─── Supplied material
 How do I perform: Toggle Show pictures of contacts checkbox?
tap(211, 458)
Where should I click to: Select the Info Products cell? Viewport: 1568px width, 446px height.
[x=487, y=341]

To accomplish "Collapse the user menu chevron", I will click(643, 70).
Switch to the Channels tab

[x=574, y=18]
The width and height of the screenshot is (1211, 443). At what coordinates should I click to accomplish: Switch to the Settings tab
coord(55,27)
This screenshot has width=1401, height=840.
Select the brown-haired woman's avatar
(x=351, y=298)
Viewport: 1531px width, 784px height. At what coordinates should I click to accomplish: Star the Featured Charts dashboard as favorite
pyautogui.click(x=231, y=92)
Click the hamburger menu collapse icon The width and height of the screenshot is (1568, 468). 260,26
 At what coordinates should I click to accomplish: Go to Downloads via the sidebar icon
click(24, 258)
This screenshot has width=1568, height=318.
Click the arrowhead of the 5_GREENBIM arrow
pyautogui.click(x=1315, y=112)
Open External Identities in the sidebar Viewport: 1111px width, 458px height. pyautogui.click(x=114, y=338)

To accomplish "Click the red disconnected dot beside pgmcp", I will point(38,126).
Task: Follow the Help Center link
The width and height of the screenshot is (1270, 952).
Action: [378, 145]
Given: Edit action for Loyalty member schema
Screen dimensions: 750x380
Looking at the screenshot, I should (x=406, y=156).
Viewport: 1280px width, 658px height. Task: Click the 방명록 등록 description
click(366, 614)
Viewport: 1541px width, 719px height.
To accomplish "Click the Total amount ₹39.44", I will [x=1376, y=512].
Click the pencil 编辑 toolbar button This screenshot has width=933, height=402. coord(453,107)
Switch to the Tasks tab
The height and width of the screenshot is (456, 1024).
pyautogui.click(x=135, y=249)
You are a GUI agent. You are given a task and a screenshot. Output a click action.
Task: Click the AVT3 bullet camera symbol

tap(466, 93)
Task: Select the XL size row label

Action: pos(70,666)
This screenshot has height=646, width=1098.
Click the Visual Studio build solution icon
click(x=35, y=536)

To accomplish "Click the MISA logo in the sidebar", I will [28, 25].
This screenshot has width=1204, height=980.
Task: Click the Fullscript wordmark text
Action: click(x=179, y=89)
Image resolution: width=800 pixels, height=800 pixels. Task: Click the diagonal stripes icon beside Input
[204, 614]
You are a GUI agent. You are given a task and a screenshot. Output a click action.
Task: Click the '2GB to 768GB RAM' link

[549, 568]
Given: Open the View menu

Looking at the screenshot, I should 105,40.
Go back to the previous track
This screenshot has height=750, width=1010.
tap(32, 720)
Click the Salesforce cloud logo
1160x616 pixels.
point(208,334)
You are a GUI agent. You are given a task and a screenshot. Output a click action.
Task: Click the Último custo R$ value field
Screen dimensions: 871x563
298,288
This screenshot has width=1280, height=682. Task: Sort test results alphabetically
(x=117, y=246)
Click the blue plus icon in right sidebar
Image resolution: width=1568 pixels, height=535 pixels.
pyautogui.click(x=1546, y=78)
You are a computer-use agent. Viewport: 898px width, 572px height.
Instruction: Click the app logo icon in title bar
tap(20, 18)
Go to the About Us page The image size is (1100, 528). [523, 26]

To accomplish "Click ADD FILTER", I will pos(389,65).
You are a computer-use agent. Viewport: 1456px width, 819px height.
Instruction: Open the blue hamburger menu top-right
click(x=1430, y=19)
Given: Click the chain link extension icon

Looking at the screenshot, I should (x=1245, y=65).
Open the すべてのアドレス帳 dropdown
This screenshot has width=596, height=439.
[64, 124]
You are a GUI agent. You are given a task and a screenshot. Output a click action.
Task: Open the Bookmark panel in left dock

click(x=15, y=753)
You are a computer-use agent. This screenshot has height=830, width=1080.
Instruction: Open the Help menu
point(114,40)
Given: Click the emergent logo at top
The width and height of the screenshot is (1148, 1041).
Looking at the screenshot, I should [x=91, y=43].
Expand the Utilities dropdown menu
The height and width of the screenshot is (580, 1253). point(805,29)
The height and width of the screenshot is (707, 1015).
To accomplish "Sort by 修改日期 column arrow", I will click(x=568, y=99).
──────
## Instructions for the task
Reproduce, word for word, the lines of the data from the one that contains "Expand the Utilities dropdown menu" to the end, both ends included.

## Written solution
Expand the Utilities dropdown menu
The height and width of the screenshot is (580, 1253). point(805,29)
The height and width of the screenshot is (707, 1015).
To accomplish "Sort by 修改日期 column arrow", I will click(x=568, y=99).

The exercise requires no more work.